Muito significativo é um relatório que encontrámos no Arquivo Histórico Militar de Lisboa com a referência 69 02 08, já desclassificado, com o título ‘Apontamentos sobre Simão Toco e a sua seita tomados em 1951 por um sacerdote africano da missão de Kimpangu ex Congo belga’, mencionado por Eduardo dos Santos (1972:365), na obra Movimentos Proféticos e Mágicos de Angola. Este autor deverá, na nossa opinião, ser consultado, sempre que se estudem os aspectos mágico religiosos zombo. O que importa aqui referir é a persistência com que, de tempos a tempos, (como se se tratasse de uma doença endémica), de acontecimentos revolucionários, nesta zona, a região banhada pelo rio Fulége, por nós assinalado na secção ‘A 5ª Companhia de Caçadores Indígenas versus Batalhão de Caçadores 88’ e aqui grafado como Mfuelesi, com povoações célebres como o Kimpangu com o seu mercado Kiantanu, o posto de Masseke e também de Sadi Kiloango, sendo interessante reflectirmos por momentos, no conteúdo das duas secções. Por nós, que conhecemos muito bem a região, embora deixássemos de, por lá passar, vai para trinta e dois anos, admitimos que as suas características geográficas, a riqueza do seu solo e sub-solo, bem como o significado simbólico que ela comporta fará com que os factos vividos e a viver pelas populações zombo, nela perdurem por muito tempo.

Do relatório, acima referido, extraímos o seguinte trecho:

“ (…) Durante a leitura da Bíblia, sobretudo de noite, verificam-se frequentemente casos de pessoas iluminadas, dizem eles, as quais recebem a inspiração sagrada do Alto. Os Iluminados começam a tremer e a ter esgares; os tremores acentuam-se, o inspirado agita-se fortemente e indica aos leitores da Bíblia o capítulo cuja inspiração ele acaba de receber. Os leitores lêm então o capítulo indicado… os assistentes cercam o iluminado e excitam-no a comunicar-lhes as ideias inspiradas…É depois aclamado e levantado pelos assistentes em sinal de honra e veneração. Acontece com frequência que na mesma reunião se assiste a dois ou três casos de iluminados, inspirados pelo “Mpeve a Mvuluzi” – Sopro divino. [5](…)”

O sublinhado é nosso, procedemos assim para reforçar a ideia .
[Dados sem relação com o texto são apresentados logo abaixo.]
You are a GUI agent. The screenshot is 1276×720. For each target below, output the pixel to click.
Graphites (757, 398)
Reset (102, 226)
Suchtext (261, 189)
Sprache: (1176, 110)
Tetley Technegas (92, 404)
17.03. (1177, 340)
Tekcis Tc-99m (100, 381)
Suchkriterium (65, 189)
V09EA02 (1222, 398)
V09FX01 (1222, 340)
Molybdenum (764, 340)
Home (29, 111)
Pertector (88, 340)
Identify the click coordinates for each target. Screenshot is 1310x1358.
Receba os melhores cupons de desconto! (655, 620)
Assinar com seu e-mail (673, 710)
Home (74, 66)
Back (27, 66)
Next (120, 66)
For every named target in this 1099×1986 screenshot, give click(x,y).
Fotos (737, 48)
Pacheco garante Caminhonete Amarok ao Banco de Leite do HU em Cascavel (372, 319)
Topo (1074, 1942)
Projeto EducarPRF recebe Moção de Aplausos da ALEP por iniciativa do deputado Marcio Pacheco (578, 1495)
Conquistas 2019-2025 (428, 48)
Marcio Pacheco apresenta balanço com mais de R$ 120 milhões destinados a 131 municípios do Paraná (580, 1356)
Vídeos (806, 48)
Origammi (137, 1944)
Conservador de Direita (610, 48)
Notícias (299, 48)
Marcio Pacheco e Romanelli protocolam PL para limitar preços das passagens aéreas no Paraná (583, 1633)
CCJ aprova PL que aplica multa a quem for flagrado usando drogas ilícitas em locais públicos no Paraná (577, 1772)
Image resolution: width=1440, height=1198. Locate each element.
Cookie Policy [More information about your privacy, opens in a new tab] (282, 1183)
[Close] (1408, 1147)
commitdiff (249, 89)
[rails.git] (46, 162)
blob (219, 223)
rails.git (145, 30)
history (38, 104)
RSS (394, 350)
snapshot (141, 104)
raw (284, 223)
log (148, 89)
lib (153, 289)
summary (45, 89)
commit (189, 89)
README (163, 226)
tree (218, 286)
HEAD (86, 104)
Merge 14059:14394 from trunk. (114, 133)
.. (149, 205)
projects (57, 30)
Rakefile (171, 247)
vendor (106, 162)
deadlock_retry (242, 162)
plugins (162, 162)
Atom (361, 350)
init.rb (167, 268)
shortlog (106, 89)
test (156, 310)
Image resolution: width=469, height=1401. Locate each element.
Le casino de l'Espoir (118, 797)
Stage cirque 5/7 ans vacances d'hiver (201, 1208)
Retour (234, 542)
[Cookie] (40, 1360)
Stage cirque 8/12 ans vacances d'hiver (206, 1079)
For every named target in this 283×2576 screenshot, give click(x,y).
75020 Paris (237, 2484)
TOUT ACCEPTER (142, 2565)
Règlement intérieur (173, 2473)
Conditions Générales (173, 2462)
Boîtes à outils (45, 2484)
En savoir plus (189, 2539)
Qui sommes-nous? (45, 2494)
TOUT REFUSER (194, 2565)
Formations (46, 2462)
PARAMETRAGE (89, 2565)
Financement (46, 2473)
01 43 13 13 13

Ao falarmos de Simão Toco não podemos deixar de referir a figura central do profeta Simão Kimbangu, porventura, a mais representativa personagem da Teologia Cristã Africana Kongo. Não receamos colocar o termo profeta porque os teólogos católicos e protestantes kongoleses e angolanos referem-se tanto a Simão Kimbangu como a Simão Toko como profetas, tendo nós assistido, há dias, a uma tese de doutoramento na Universidade Católica em Lisboa em que aquelas personagens foram textualmente referidas naqueles termos. São, especialmente eles, que norteiam as convicções políticas e religiosas dos zombo. A seguir daremos testemunho, com o devido destaque, a factos vividos entre os zombo, desde meados da década de cinquenta do século passado até aos anos noventa seguintes, de situações que tiveram como protagonistas destacados tocoistas de então.


[1] Ramos, Arthur (1934) O Negro Brasileiro. Civilização Brasileira S.A. Rio de Janeiro.
[2] Idem (1935) O Folklore Negro do Brasil. Livraria da Casa do Estudante do Brasil. Rio de Janeiro.
[3] Idem (1951) Estudos de Folk-Lore. Livraria Casa do Estudante do Brasil. Rio de Janeiro.
[4] Idem (1934) O Negro Brasileiro. Civilização Brasileira S.A. Rio de Janeiro, pp. 204 – 209.
[5] Ndandu, Alberto (s/d) “Apontamentos sobre Simão Toco e a sua seita tomados em 1951 por um sacerdote africano da Missão de Kimpangu (kongo ex-Belga)”, Arq. Histórico Militar, 2ª Secção, Caixa 162, nº. 24, Ref. 69 02 08.